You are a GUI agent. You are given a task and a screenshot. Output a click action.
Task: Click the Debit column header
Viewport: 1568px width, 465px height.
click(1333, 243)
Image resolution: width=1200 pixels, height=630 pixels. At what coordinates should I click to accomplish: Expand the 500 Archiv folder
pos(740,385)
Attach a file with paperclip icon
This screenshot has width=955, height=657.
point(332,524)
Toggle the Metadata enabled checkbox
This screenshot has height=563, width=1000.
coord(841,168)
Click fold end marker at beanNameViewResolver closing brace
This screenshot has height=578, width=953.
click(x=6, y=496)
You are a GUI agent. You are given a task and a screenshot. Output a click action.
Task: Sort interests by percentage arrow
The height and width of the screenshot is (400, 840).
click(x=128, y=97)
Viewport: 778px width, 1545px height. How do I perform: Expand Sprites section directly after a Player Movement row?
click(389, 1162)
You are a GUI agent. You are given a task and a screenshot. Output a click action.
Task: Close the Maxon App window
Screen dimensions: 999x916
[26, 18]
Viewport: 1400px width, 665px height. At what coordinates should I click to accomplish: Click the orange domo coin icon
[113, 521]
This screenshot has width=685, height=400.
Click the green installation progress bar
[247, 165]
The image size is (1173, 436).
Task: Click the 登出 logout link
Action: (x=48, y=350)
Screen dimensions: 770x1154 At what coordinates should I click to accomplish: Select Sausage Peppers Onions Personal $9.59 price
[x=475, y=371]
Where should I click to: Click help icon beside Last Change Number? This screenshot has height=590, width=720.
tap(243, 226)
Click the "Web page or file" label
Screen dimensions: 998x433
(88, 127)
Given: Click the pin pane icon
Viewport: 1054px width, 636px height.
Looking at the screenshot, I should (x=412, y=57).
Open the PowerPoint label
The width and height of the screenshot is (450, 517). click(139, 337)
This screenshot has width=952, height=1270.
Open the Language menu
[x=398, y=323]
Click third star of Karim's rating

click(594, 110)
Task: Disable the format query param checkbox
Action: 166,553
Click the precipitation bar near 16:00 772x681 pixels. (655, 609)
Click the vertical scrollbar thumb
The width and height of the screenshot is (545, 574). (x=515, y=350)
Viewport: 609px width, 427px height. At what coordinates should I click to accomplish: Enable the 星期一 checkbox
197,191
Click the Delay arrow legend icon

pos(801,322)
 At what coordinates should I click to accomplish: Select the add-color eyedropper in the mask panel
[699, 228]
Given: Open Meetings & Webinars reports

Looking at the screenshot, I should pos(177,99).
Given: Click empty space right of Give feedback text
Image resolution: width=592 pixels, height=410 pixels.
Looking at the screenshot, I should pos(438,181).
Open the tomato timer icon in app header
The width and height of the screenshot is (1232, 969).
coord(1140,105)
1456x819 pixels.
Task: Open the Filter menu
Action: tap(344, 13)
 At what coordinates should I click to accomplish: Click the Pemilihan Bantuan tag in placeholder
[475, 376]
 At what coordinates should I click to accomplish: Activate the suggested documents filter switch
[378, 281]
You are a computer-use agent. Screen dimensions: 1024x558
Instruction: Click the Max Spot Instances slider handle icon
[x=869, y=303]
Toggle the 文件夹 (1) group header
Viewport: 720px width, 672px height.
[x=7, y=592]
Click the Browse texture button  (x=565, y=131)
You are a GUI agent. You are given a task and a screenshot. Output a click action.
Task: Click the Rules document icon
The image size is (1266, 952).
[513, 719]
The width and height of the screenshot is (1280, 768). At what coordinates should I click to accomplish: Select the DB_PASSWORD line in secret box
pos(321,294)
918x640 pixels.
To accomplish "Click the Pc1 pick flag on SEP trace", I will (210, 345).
_____
• **TASK PROMPT**
Return all of the lines above exactly, with none omitted.

• **TASK OUTPUT**
You are a GUI agent. You are given a task and a screenshot. Output a click action.
Task: Click the Debit column header
Viewport: 1568px width, 465px height.
click(1333, 243)
Image resolution: width=1200 pixels, height=630 pixels. At what coordinates should I click to accomplish: Expand the 500 Archiv folder
pos(740,385)
Attach a file with paperclip icon
This screenshot has width=955, height=657.
point(332,524)
Toggle the Metadata enabled checkbox
This screenshot has height=563, width=1000.
coord(841,168)
Click fold end marker at beanNameViewResolver closing brace
This screenshot has height=578, width=953.
click(x=6, y=496)
You are a GUI agent. You are given a task and a screenshot. Output a click action.
Task: Sort interests by percentage arrow
The height and width of the screenshot is (400, 840).
click(x=128, y=97)
Viewport: 778px width, 1545px height. How do I perform: Expand Sprites section directly after a Player Movement row?
click(389, 1162)
You are a GUI agent. You are given a task and a screenshot. Output a click action.
Task: Close the Maxon App window
Screen dimensions: 999x916
[26, 18]
Viewport: 1400px width, 665px height. At what coordinates should I click to accomplish: Click the orange domo coin icon
[113, 521]
This screenshot has width=685, height=400.
Click the green installation progress bar
[247, 165]
The image size is (1173, 436).
Task: Click the 登出 logout link
Action: (x=48, y=350)
Screen dimensions: 770x1154 At what coordinates should I click to accomplish: Select Sausage Peppers Onions Personal $9.59 price
[x=475, y=371]
Where should I click to: Click help icon beside Last Change Number? This screenshot has height=590, width=720.
tap(243, 226)
Click the "Web page or file" label
Screen dimensions: 998x433
(88, 127)
Given: Click the pin pane icon
Viewport: 1054px width, 636px height.
Looking at the screenshot, I should (x=412, y=57).
Open the PowerPoint label
The width and height of the screenshot is (450, 517). click(139, 337)
This screenshot has width=952, height=1270.
Open the Language menu
[x=398, y=323]
Click third star of Karim's rating

click(594, 110)
Task: Disable the format query param checkbox
Action: 166,553
Click the precipitation bar near 16:00 772x681 pixels. (655, 609)
Click the vertical scrollbar thumb
The width and height of the screenshot is (545, 574). (x=515, y=350)
Viewport: 609px width, 427px height. At what coordinates should I click to accomplish: Enable the 星期一 checkbox
197,191
Click the Delay arrow legend icon

pos(801,322)
 At what coordinates should I click to accomplish: Select the add-color eyedropper in the mask panel
[699, 228]
Given: Open Meetings & Webinars reports

Looking at the screenshot, I should pos(177,99).
Given: Click empty space right of Give feedback text
Image resolution: width=592 pixels, height=410 pixels.
Looking at the screenshot, I should pos(438,181).
Open the tomato timer icon in app header
The width and height of the screenshot is (1232, 969).
coord(1140,105)
1456x819 pixels.
Task: Open the Filter menu
Action: tap(344, 13)
 At what coordinates should I click to accomplish: Click the Pemilihan Bantuan tag in placeholder
[475, 376]
 At what coordinates should I click to accomplish: Activate the suggested documents filter switch
[378, 281]
You are a computer-use agent. Screen dimensions: 1024x558
Instruction: Click the Max Spot Instances slider handle icon
[x=869, y=303]
Toggle the 文件夹 (1) group header
Viewport: 720px width, 672px height.
[x=7, y=592]
Click the Browse texture button  (x=565, y=131)
You are a GUI agent. You are given a task and a screenshot. Output a click action.
Task: Click the Rules document icon
The image size is (1266, 952).
[513, 719]
The width and height of the screenshot is (1280, 768). At what coordinates should I click to accomplish: Select the DB_PASSWORD line in secret box
pos(321,294)
918x640 pixels.
To accomplish "Click the Pc1 pick flag on SEP trace", I will (210, 345).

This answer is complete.